» **Problem**:
Give again, word for word, each line below starting at the one that contains "Price Min (239, 473)" and ending at the one that contains "Apply (257, 529)".

» **Supplied information**:

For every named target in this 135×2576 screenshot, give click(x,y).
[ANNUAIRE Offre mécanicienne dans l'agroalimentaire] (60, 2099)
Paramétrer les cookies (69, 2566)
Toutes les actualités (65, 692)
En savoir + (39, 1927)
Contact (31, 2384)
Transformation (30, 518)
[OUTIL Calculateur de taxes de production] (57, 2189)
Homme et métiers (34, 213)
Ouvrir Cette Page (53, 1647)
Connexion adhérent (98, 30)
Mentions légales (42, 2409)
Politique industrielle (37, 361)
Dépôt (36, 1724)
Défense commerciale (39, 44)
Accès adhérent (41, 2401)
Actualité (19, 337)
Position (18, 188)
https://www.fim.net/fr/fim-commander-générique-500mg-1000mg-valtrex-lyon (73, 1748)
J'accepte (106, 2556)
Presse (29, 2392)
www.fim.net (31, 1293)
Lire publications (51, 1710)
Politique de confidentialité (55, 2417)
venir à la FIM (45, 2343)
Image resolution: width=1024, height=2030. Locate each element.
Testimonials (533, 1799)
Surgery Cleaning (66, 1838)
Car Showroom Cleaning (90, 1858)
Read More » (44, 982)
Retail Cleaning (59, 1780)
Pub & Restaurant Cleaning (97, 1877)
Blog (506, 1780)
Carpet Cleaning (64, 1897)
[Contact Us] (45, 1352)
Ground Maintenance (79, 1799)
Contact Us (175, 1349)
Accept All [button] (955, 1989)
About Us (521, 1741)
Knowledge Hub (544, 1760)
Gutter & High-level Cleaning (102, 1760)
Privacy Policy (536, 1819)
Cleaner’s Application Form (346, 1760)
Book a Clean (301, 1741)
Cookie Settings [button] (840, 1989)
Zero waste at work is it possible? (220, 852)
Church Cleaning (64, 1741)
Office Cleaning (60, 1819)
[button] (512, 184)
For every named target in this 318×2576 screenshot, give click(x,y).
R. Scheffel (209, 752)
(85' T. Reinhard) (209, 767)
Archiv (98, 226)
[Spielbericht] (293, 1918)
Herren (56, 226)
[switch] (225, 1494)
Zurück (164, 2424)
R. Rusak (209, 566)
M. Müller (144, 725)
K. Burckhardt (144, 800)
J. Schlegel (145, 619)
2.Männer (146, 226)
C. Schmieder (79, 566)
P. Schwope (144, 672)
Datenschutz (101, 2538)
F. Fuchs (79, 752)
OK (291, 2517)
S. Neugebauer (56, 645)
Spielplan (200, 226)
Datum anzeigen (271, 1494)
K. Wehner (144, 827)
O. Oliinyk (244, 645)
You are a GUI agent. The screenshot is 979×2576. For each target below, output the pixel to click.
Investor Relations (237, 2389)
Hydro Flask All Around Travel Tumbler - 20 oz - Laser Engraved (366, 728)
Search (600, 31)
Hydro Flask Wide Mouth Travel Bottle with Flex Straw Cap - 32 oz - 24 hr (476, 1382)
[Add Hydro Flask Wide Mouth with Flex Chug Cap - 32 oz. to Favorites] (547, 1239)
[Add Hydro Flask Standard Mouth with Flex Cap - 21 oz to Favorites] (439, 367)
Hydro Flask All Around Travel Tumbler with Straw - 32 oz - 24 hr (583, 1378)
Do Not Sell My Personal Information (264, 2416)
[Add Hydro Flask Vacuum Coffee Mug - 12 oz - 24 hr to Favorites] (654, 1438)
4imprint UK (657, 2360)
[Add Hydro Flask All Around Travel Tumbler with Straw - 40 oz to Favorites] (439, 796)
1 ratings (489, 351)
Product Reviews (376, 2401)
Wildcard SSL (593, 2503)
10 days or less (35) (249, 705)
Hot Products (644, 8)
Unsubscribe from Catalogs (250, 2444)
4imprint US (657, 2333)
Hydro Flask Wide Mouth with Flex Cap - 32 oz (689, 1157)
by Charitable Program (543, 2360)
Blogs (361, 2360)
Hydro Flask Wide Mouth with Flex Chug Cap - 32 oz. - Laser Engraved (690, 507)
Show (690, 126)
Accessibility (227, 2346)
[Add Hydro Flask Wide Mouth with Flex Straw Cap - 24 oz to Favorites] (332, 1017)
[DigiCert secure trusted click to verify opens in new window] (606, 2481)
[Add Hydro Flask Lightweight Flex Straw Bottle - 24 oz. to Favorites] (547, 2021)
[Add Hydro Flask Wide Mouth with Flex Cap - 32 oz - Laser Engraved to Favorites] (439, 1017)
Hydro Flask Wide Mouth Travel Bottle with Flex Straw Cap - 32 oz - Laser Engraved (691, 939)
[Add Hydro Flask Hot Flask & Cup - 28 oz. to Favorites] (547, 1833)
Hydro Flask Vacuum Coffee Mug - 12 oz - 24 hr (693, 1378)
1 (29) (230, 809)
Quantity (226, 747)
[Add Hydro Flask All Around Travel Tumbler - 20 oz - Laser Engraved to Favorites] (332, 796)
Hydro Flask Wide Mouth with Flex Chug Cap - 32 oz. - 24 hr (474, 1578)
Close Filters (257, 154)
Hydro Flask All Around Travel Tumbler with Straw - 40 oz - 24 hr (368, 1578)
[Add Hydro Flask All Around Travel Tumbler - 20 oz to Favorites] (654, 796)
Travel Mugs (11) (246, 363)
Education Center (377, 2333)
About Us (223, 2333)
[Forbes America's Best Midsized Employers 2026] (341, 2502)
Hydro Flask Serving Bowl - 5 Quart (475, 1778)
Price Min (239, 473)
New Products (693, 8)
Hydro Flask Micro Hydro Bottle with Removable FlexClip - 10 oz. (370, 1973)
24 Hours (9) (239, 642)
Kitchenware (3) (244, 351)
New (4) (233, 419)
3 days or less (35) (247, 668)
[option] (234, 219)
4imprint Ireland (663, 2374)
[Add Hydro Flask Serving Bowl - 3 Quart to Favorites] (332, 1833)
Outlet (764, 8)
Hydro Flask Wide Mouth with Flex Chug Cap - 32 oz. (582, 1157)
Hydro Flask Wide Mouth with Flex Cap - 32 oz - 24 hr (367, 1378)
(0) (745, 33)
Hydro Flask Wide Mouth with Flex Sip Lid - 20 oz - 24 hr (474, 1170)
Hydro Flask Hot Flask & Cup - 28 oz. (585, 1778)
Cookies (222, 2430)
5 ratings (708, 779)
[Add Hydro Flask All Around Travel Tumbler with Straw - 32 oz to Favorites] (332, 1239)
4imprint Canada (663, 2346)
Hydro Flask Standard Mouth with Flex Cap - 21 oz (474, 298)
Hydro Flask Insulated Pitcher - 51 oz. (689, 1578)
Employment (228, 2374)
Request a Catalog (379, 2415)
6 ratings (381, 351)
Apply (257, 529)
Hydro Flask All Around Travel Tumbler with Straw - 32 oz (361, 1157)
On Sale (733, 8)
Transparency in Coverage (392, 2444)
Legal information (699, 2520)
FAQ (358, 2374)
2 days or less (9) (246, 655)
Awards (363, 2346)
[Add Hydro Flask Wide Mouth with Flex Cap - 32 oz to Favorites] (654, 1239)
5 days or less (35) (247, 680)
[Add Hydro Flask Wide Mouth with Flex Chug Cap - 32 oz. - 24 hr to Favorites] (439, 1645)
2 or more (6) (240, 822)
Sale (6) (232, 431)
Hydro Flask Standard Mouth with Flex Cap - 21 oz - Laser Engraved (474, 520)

» **Result for this exercise**:
Price Min (239, 473)
New Products (693, 8)
Hydro Flask Micro Hydro Bottle with Removable FlexClip - 10 oz. (370, 1973)
24 Hours (9) (239, 642)
Kitchenware (3) (244, 351)
New (4) (233, 419)
3 days or less (35) (247, 668)
[option] (234, 219)
4imprint Ireland (663, 2374)
[Add Hydro Flask Serving Bowl - 3 Quart to Favorites] (332, 1833)
Outlet (764, 8)
Hydro Flask Wide Mouth with Flex Chug Cap - 32 oz. (582, 1157)
Hydro Flask Wide Mouth with Flex Cap - 32 oz - 24 hr (367, 1378)
(0) (745, 33)
Hydro Flask Wide Mouth with Flex Sip Lid - 20 oz - 24 hr (474, 1170)
Hydro Flask Hot Flask & Cup - 28 oz. (585, 1778)
Cookies (222, 2430)
5 ratings (708, 779)
[Add Hydro Flask All Around Travel Tumbler with Straw - 32 oz to Favorites] (332, 1239)
4imprint Canada (663, 2346)
Hydro Flask Standard Mouth with Flex Cap - 21 oz (474, 298)
Hydro Flask Insulated Pitcher - 51 oz. (689, 1578)
Employment (228, 2374)
Request a Catalog (379, 2415)
6 ratings (381, 351)
Apply (257, 529)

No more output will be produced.